**WORK INSTRUCTIONS**
Quote the lines from the line holding "ruckus@live.ca (67, 2132)" to the very end of the listing, exactly, and no others.

SOURCE MATERIAL Block Start

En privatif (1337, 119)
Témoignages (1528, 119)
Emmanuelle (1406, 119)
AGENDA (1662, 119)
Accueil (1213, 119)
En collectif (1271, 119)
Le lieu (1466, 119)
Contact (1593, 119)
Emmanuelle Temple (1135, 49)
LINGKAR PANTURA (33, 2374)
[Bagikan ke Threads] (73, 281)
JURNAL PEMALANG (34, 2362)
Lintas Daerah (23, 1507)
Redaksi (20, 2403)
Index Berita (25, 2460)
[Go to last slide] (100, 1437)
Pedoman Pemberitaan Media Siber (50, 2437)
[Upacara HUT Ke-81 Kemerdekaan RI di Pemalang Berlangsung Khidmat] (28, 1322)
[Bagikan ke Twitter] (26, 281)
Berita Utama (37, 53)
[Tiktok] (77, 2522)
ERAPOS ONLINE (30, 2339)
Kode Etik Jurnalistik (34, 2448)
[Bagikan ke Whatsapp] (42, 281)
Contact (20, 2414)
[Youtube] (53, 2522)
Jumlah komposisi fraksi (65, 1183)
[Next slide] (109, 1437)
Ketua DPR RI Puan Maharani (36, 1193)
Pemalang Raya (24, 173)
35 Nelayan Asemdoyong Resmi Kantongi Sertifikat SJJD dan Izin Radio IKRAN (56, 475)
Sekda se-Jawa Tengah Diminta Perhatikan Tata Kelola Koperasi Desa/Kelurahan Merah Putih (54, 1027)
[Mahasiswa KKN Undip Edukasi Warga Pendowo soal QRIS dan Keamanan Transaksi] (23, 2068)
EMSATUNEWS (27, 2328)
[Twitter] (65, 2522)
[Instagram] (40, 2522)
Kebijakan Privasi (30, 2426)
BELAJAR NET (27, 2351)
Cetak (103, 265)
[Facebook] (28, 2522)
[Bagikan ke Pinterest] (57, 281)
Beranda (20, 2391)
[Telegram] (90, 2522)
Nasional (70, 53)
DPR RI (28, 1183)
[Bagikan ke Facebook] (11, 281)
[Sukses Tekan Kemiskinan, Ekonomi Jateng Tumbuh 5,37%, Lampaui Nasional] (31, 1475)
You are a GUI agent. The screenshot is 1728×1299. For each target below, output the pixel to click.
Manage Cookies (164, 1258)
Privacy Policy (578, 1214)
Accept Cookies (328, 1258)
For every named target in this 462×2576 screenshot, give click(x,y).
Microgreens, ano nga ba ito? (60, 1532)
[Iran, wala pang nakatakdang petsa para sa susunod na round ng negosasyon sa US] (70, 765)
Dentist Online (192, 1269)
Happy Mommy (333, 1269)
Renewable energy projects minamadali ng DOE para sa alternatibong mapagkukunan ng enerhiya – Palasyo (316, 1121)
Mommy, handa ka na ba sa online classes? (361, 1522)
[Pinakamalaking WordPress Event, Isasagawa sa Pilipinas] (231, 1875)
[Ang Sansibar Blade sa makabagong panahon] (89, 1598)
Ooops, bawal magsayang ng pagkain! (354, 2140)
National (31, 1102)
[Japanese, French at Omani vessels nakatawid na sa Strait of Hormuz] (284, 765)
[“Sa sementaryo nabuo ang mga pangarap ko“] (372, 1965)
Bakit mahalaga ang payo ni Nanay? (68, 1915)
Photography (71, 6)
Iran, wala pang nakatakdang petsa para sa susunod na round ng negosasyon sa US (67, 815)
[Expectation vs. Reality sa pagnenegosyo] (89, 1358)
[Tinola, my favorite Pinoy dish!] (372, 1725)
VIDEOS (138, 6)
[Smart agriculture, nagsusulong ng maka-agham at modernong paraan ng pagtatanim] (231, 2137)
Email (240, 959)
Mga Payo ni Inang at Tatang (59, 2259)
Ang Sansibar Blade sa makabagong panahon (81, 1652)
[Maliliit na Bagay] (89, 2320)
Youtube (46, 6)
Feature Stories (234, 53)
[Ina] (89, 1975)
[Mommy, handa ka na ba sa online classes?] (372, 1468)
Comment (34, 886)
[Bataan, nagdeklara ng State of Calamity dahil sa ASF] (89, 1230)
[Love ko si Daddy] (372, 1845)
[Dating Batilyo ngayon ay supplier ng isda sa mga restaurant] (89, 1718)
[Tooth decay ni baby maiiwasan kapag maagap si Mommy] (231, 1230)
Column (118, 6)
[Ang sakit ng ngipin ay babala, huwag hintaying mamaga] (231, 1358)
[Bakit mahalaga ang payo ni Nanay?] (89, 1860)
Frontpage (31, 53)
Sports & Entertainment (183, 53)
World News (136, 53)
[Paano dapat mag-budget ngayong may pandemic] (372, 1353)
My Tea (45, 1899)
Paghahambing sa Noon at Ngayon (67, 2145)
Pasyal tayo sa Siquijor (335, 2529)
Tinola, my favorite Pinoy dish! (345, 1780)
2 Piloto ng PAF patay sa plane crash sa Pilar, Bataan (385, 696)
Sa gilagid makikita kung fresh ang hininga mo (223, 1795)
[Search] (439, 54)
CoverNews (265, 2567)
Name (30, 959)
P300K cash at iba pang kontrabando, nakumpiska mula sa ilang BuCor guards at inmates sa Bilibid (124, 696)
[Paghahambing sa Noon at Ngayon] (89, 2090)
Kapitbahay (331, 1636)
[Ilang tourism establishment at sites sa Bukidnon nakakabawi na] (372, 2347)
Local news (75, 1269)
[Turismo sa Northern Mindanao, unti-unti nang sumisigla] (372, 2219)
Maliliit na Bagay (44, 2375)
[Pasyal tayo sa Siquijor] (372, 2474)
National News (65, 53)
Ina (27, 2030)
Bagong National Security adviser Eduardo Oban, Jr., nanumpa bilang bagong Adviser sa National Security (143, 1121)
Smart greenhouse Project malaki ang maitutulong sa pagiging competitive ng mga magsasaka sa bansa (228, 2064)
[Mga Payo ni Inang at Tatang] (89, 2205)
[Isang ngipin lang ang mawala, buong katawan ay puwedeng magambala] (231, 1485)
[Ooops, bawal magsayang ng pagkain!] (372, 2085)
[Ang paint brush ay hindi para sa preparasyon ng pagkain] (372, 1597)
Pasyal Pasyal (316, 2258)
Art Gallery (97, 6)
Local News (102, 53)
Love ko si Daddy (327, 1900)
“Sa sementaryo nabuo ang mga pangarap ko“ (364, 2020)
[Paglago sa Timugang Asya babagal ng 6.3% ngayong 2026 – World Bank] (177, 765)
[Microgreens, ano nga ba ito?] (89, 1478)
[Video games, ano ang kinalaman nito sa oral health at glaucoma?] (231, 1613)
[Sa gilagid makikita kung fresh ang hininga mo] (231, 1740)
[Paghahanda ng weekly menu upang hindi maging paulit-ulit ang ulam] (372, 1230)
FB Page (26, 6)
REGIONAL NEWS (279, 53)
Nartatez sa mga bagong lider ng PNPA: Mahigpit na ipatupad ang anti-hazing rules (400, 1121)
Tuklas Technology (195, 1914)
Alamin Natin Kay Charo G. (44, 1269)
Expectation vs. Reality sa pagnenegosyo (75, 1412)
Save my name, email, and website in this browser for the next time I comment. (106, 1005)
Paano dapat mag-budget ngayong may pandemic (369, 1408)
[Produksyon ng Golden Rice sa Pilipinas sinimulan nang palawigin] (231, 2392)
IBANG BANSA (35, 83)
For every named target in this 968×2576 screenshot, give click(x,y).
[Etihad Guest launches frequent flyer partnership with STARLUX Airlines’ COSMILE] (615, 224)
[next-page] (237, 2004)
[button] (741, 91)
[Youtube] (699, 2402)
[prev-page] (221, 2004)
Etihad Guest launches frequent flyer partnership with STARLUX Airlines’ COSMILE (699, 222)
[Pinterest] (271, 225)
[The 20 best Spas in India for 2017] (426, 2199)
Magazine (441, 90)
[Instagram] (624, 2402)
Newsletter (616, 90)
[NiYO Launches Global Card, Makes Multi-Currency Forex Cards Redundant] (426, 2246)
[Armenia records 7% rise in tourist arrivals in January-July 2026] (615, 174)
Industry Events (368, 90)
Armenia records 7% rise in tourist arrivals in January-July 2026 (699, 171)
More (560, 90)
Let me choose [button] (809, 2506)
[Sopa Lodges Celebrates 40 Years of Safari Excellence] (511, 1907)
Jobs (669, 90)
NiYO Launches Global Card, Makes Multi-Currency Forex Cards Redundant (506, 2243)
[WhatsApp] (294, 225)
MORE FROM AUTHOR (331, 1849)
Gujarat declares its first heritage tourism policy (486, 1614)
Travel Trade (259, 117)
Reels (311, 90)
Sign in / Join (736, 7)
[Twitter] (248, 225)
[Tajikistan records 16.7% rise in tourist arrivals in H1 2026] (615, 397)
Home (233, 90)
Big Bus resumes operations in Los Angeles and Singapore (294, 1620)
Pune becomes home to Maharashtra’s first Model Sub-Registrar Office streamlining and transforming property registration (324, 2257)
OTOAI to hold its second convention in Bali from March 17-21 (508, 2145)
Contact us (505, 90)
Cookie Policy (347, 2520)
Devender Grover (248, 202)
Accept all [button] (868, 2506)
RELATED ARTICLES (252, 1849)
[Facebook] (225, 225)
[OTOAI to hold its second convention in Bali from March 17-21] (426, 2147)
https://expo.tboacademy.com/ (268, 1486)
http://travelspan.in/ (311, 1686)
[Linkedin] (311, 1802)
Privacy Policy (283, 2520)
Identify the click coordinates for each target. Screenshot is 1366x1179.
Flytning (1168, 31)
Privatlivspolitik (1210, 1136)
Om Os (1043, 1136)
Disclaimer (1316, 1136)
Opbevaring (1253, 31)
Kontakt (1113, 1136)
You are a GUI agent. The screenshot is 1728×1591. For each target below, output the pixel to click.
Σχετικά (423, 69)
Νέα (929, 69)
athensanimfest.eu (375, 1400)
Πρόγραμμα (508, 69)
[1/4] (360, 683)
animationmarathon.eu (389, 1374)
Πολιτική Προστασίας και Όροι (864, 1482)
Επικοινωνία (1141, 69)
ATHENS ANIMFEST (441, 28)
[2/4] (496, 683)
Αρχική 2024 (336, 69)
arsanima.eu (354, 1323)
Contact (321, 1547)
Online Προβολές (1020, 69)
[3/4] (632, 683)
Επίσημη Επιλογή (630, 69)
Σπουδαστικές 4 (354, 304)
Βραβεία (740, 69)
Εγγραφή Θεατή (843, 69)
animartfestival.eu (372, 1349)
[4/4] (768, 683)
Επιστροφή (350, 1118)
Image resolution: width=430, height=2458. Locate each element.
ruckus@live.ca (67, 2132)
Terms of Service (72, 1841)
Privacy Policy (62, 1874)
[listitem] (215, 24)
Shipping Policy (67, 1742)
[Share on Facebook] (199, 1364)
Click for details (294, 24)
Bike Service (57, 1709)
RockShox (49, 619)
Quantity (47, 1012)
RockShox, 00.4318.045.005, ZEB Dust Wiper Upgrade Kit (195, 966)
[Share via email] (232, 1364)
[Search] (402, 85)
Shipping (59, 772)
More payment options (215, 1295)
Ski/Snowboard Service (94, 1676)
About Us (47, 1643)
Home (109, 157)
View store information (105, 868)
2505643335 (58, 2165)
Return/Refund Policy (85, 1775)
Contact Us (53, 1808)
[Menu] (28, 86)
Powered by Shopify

SOURCE MATERIAL Block End

**TASK ANSWER**
ruckus@live.ca (67, 2132)
Terms of Service (72, 1841)
Privacy Policy (62, 1874)
[listitem] (215, 24)
Shipping Policy (67, 1742)
[Share on Facebook] (199, 1364)
Click for details (294, 24)
Bike Service (57, 1709)
RockShox (49, 619)
Quantity (47, 1012)
RockShox, 00.4318.045.005, ZEB Dust Wiper Upgrade Kit (195, 966)
[Share via email] (232, 1364)
[Search] (402, 85)
Shipping (59, 772)
More payment options (215, 1295)
Ski/Snowboard Service (94, 1676)
About Us (47, 1643)
Home (109, 157)
View store information (105, 868)
2505643335 (58, 2165)
Return/Refund Policy (85, 1775)
Contact Us (53, 1808)
[Menu] (28, 86)
Powered by Shopify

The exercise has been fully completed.